[Stored items from a collection]
*** Block opens ***

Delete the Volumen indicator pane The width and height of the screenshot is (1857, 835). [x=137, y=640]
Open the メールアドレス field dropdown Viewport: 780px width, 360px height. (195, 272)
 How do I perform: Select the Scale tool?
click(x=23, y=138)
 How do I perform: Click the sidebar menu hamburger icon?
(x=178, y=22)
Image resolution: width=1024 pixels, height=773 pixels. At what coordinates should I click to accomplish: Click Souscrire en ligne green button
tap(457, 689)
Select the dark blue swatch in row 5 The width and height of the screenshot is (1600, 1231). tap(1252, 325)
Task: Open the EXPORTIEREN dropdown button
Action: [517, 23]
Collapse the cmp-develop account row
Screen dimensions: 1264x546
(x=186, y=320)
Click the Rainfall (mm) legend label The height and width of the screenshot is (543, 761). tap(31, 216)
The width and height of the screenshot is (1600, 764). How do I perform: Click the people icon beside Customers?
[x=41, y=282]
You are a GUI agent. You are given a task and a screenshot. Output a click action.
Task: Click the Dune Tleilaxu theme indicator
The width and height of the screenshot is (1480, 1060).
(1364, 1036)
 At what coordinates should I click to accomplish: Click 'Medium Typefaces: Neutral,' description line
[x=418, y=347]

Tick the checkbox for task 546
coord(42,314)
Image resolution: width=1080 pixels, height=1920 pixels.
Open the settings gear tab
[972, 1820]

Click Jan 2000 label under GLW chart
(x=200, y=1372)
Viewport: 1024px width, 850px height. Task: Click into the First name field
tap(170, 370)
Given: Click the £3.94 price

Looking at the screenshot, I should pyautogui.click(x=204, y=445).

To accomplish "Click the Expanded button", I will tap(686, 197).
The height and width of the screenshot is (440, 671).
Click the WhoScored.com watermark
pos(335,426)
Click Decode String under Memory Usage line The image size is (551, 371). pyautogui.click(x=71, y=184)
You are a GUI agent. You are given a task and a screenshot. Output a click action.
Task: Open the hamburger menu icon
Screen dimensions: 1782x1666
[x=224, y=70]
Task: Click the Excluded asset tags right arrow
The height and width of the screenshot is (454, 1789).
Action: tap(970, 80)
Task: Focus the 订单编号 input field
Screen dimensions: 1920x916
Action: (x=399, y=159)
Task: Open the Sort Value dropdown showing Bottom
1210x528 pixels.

*** Block closes ***

• TASK DIRECTIONS:
Scan the records for the string "indicator". Copy each line in which it appears.

• RESULT FOR THIS EXERCISE:
Delete the Volumen indicator pane The width and height of the screenshot is (1857, 835). [x=137, y=640]
Task: Click the Dune Tleilaxu theme indicator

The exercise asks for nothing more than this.